Sekarang marilah kita memeriksa pembilang dari persamaan 16. Konsentrasi substrat bentuk bebas [S] sangat hampir sama dengan konsentrasi total substrat, asalkan bahwa konsentrasi enzim jauh lebih rendah dibandingkan dengan substrat. konsentrasi enzim bentuk bebas [E] adalah sama dengan konsentrasi enzim total [E] T dikurangi konsentrasi ES kompleks.

Mensubstitusi ungkapan ini untuk [E] dalam persamaan 16 memberikan

Memecahkan persamaan 18 untuk [ES] memberikan

Atau

Dengan mengganti ungkapan ini untuk [ES] ke dalam persamaan 10, kita memperoleh

Tingkat maksimal, V_max, dicapai ketika situs katalitik pada enzim jenuh dengan substrat yaitu ketika [ES] = [E]_T. Jadi,

Dengan mensubstitusi persamaan ke dalam persamaan 21 menghasilkan persamaan 22 Michaelis-Menten:

Persamaan ini untuk data kinetik diberikan pada Gambar. 11. Pada konsentrasi substrat yang sangat rendah, ketika [S] jauh kurang dari KM, V₀ = (V_maks / KM) [S], yaitu, angka ini berbanding lurus dengan konsentrasi substrat. Pada tinggi konsentrasi substrat, ketika [S] jauh lebih besar dari KM, V₀ = V_max, yaitu, angka ini maksimal, independen dari konsentrasi
substrat.

Arti K M terbukti dari persamaan 23. Ketika [S] = K M, maka V₀ = V_maks / 2. Jadi, K M adalah sama dengan konsentrasi substrat di mana laju reaksi setengah nilai maksimal nya.
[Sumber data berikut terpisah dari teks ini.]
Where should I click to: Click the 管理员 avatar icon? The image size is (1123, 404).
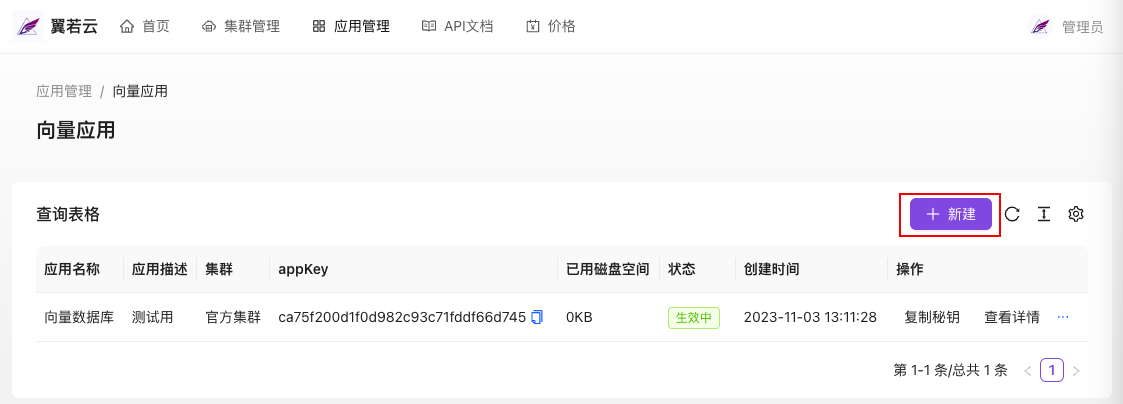click(1040, 27)
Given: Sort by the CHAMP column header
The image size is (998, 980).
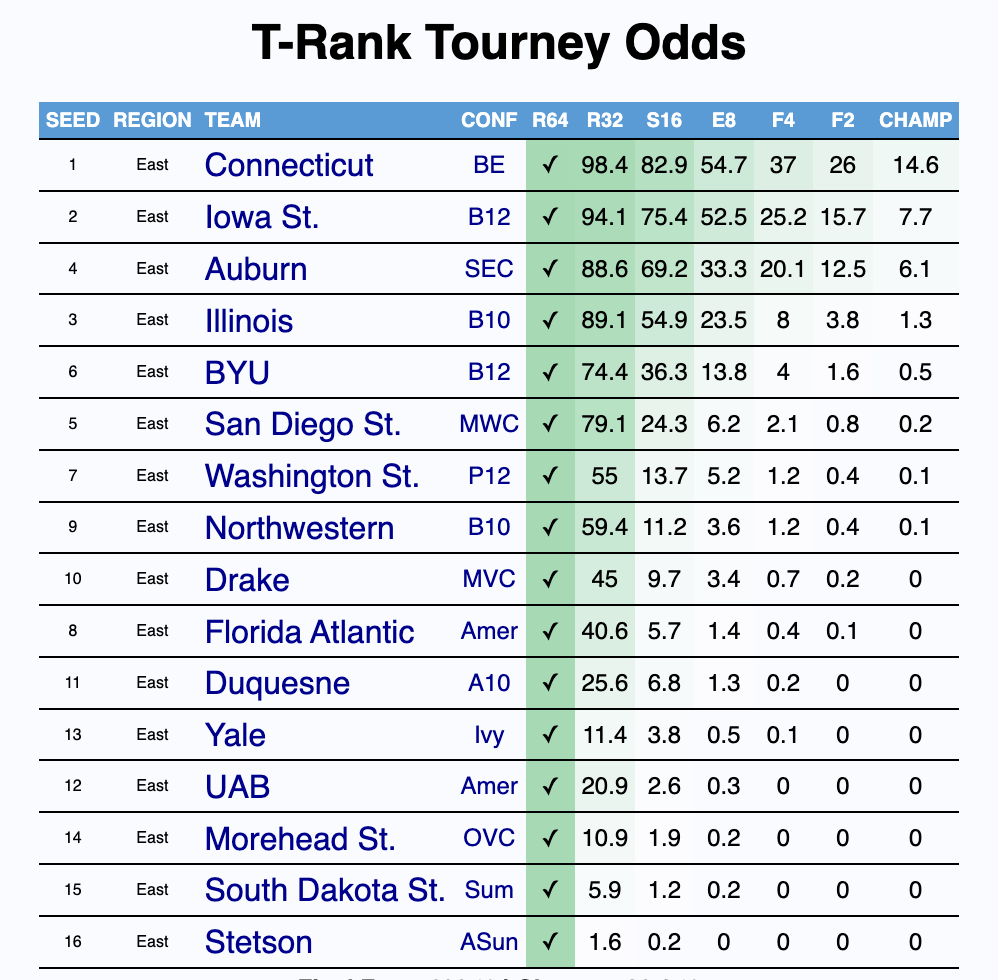Looking at the screenshot, I should click(915, 120).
K M adalah karakteristik penting dari reaksi katalis signifikan enzim dan untuk fungsi biologisnya.
Konsekuensi fisiologis KM digambarkan oleh sensitivitas dari beberapa individu untuk etanol. Seperti orang menunjukkan kemerahan pada wajah dan denyut jantung yang cepat (takikardia) setelah menelan bahkan sejumlah kecil alkohol. Dalam hati, alkohol dehidrogenase mengubah etanol menjadi asetaldehida.
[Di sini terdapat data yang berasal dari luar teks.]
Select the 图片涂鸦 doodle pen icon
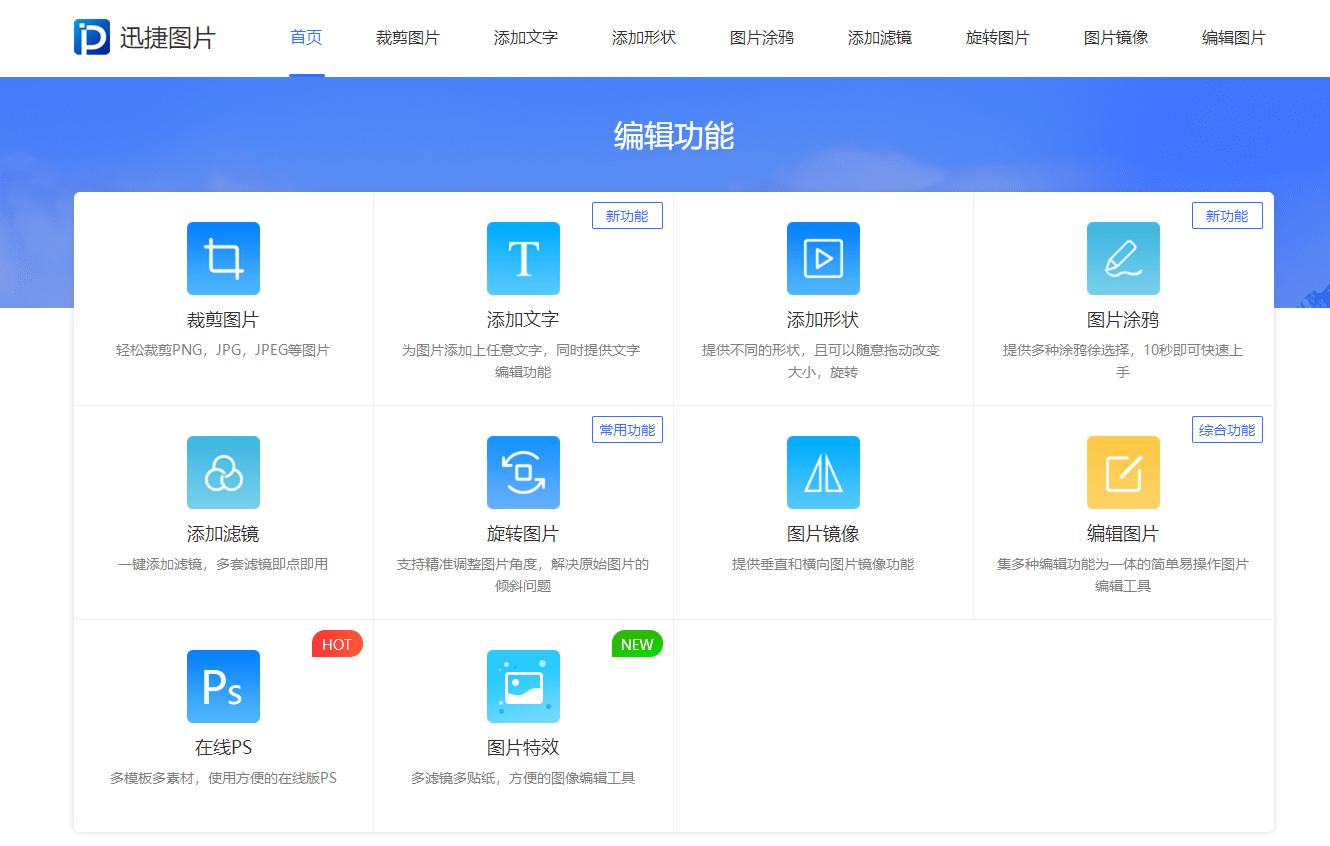The image size is (1330, 846). click(1123, 258)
Biasanya, asetaldehida, yang merupakan penyebab dari gejala-gejala ketika hadir pada konsentrasi tinggi, diproses untuk asetat oleh dehidrogenase asetaldehida.
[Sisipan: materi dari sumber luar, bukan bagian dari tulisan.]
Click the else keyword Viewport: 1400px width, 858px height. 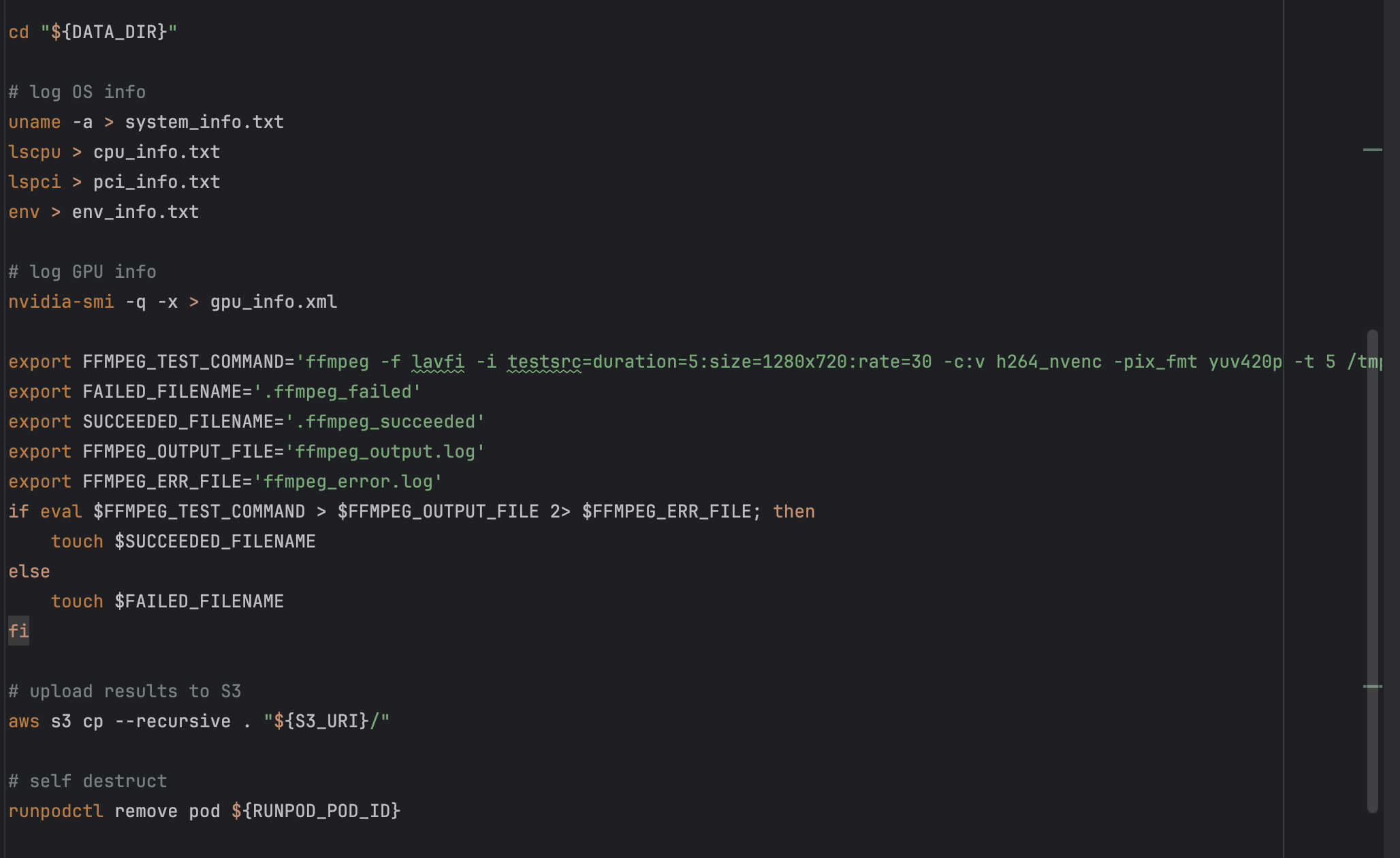[x=29, y=571]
Kebanyakan memiliki dua bentuk dehidrogenase asetaldehida, bentuk KM rendah mitokondria dan sitosol bentuk KM tinggi. Pada posisi yang rentan, enzim mitokondria kurang aktif karena substitusi asam amino tunggal, dan asetaldehida hanya diproses oleh enzim sitosol. Karena enzim ini memiliki KM yang tinggi, asetaldehida kurang diubah menjadi asetat; asetaldehida kelebihan lolos ke dalam darah dan rekening untuk efek fisiologis.